The file contains this piece of XML data as shown below.
<Row>
<AccountName value="Paving 101" />
<AccountNumber value="20205" />
<AccountId value="15012" />
<TimePeriod value="2019-08-20" />
<CampaignName value="CMP Paving 101" />
<CampaignId value="34283" />
<AdGroupName value="residential paving" />
<AdGroupId value="1001035" />
<AdId value="790008" />
<AdType value="Expanded text ad" />
<DestinationUrl value="" />
<BidMatchType value="Broad" />
<Impressions value="1" />
<Clicks value="1" />
<Ctr value="100.00%" />
<AverageCpc value="1.05" />
<Spend value="1.05" />
<AveragePosition value="2.00" />
<SearchQuery value="concretedrivewayrepairmethods" />
</Row>
Unfortunately I am getting this error and I am not sure how to resolve it.
Error in downloadXML:
com.ctc.wstx.exc.WstxParsingException: Illegal character entity: expansion character (code 0x19
at [row,col {unknown-source}]: [674,40]
at com.ctc.wstx.sr.StreamScanner.constructWfcException(StreamScanner.java:606)
at com.ctc.wstx.sr.StreamScanner.throwParseError(StreamScanner.java:479)
at com.ctc.wstx.sr.StreamScanner.reportIllegalChar(StreamScanner.java:2448)
at com.ctc.wstx.sr.StreamScanner.validateChar(StreamScanner.java:2395)
at com.ctc.wstx.sr.StreamScanner.resolveSimpleEntity(StreamScanner.java:1218)
at com.ctc.wstx.sr.BasicStreamReader.parseAttrValue(BasicStreamReader.java:1929)
at com.ctc.wstx.sr.BasicStreamReader.handleNsAttrs(BasicStreamReader.java:3063)
at com.ctc.wstx.sr.BasicStreamReader.handleStartElem(BasicStreamReader.java:2961)
at com.ctc.wstx.sr.BasicStreamReader.nextFromTree(BasicStreamReader.java:2837)
at com.ctc.wstx.sr.BasicStreamReader.next(BasicStreamReader.java:1072)
The problem seems to be with this character .

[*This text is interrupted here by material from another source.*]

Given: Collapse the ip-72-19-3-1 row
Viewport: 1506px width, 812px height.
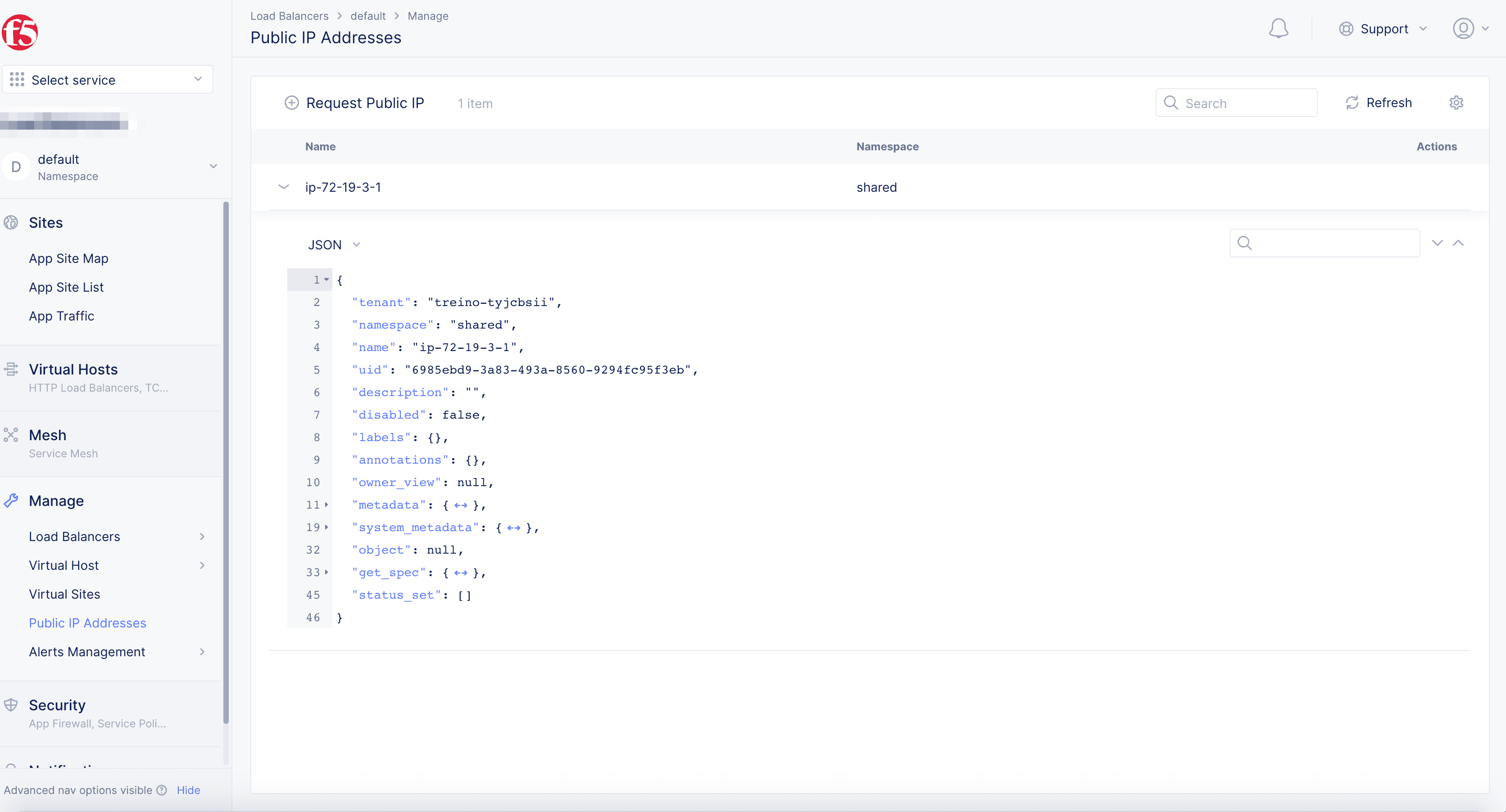Looking at the screenshot, I should click(284, 187).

Of course I can first read the file simply as a text file, and replace this bad character, and only then parse it with XMLStreamReader but:
1) that approach seems really clumsy to me;
2) it will be a bit difficult to do as the code is quite involved there,
so I am not sure if I want to change it just for this character.
Why is the XMLStreamReader unable to handle this character?
Is the XML invalid or the parser has a bug and does not handle it well?
character is not allowed in XML 1.0 (w3.org/TR/xml/#charsets). I'm not sure if it helps you, but the character is allowed in XML 1.1 (w3.org/TR/xml11/#charsets).<?xml version="1.0" encoding="utf-8"?>so it declares that it's 1.0. Right?